I wanted to obtain TCGA vs GTex differentially expressed genes using either DESEQ2 or EdgeR; however, I cannot use Amazon and Galaxy failed to do the job, and the amount of RAM on my laptop didnt allow the computation. I thought using non-bayesian techniques might solve my problem. Should I give it a try? What Nonbayesian R packages are commonly used? On the other hand, Is it possible to filter genes to keep only 20% or so top variable ones without prior estimates? I am starting my analysis with normalized TCGA+GTEx count data. Thanks in advance.

RNA-Seq deseq2 edger • 1.2k views

ADD COMMENT • link 4.3 years ago by english.server ▴ 300

2

Entering edit mode

I don't think that these methods use much more RAM than the genes x counts matrix, so I'm not sure that the method used is going to make that much of a difference. 20,000 individuals vs 20,000 genes is just a big matrix. Can I ask why you want to do this? Are you aware that comparing TCGA to GTEx is mainly like to leave you with batch effects rather than biologically differential genes?

ADD REPLY • link 4.3 years ago by i.sudbery 20k

0

Entering edit mode

Thanks. That would be of great advantage if I could compute the amount of RAM for my work. I am going to compare whithin TCGA DEGs and TCGA vs GTEx DEGs; ie once compare cancerous vs normal tissue present in TCGA data and then the TCGA cancerous tissue with GTEX. For the batch effects, no actually I wasnt aware! Thanks a lot.

ADD REPLY • link 4.3 years ago by english.server ▴ 300

0

Entering edit mode

My guess is that you are going to find that within TCGA DEGs are very different from TCGA vs GTEx DEGs, and many of those difference will probably be because GTEx was prepared by different people, using different protocols on different days to TCGA. But it will be interesting to find out.
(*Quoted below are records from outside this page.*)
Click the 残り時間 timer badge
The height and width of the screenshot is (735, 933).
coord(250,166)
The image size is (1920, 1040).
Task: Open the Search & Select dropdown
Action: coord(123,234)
ADD REPLY • link 4.3 years ago by i.sudbery 20k

2

Entering edit mode

I wanted to obtain TCGA vs GTex differentially expressed genes using either DESEQ2 or EdgeR ... I am starting my analysis with normalized TCGA+GTEx count data

You should be starting with the raw counts for those packages.

If you are concerned about computational resources, the limma-voom or limma-trend pipeline should be less intensive. See this discussion: https://support.bioconductor.org/p/112573/

ADD REPLY • link 4.3 years ago by igor 13k

1

Entering edit mode

Not enough info to answer here. How are you trying to do this? DESeq2, edgeR, limma? How are you generating counts? What exactly is the issue(s) you're running into?